Netcdf_conversion often fails since switching to xp65

Hi all,

I’ve noticed that the netcdf_conversion job fails regularly (every few model years) in CM2. I believe, I’ve started to notice this since moving to the xp65 environment. I’m running a copy of suite u-db130/meltwater.

I’m wondering if others experience something similar?

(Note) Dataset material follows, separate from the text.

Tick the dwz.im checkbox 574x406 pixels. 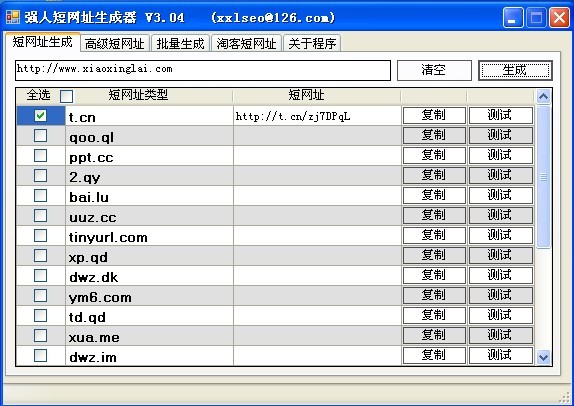(40, 355)
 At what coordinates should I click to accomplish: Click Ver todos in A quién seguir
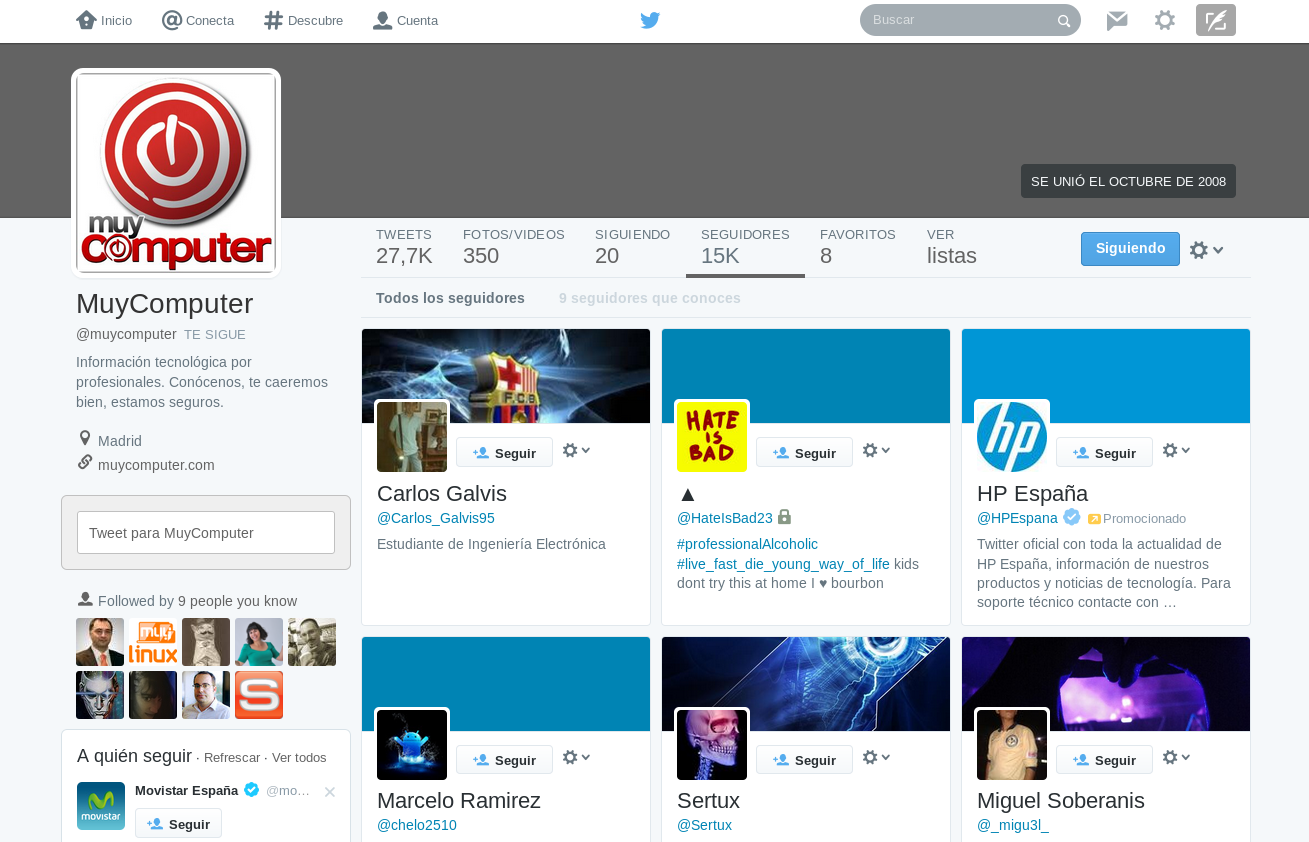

This is the error message I get:

Using the cylc session localhost

Loading cylc7/23.09
  Loading requirement: mosrs-setup/1.0.1
Loading pythonlib/um2netcdf4/xp65
  Loading requirement: singularity conda/analysis3-25.08
Traceback (most recent call last):
  File "/home/581/wgh581/cylc-run/u-ds210_ensemble3/share/fcm_make_drivers/build-drivers/bin/run_um2netcdf.py", line 7, in <module>
    import os, datetime, collections, um2netcdf4, shutil, re, f90nml
  File "/g/data/access/projects/access/apps/pythonlib/um2netcdf4/2.1/um2netcdf4.py", line 8, in <module>
    from iris.fileformats.pp import PPField
  File "/g/data/xp65/public/apps/med_conda/envs/analysis3-25.08/lib/python3.11/site-packages/iris/fileformats/__init__.py", line 17, in <module>
    from . import name, netcdf, nimrod, pp, um
  File "/g/data/xp65/public/apps/med_conda/envs/analysis3-25.08/lib/python3.11/site-packages/iris/fileformats/netcdf/__init__.py", line 22, in <module>
    from .._nc_load_rules.helpers import UnknownCellMethodWarning, parse_cell_methods
  File "/g/data/xp65/public/apps/med_conda/envs/analysis3-25.08/lib/python3.11/site-packages/iris/fileformats/_nc_load_rules/helpers.py", line 28, in <module>
    import pyproj
  File "/g/data/xp65/public/apps/med_conda/envs/analysis3-25.08/lib/python3.11/site-packages/pyproj/__init__.py", line 33, in <module>
    import pyproj.network
  File "/g/data/xp65/public/apps/med_conda/envs/analysis3-25.08/lib/python3.11/site-packages/pyproj/network.py", line 10, in <module>
    from pyproj._network import (  # noqa: F401 pylint: disable=unused-import
  File "pyproj/_network.pyx", line 1, in init pyproj._network
ImportError: /g/data/xp65/public/apps/med_conda/envs/analysis3-25.08/lib/python3.11/site-packages/pyproj/_datadir.cpython-311-x86_64-linux-gnu.so: cannot read file data: Input/output error
[FAIL] run_um2netcdf.py # return-code=1
2025-11-18T04:46:07Z CRITICAL - failed/EXIT

@wghuneke , we have noted the issue with ESM1.6 as well. After some testing, emails and conversations with various people at NCI and others, it all comes down to how the Lustre filesystem, Python and containers interact with each others. Unfortunately, we haven’t been able to come to a fix on this, and we still have to test various ideas to see what works.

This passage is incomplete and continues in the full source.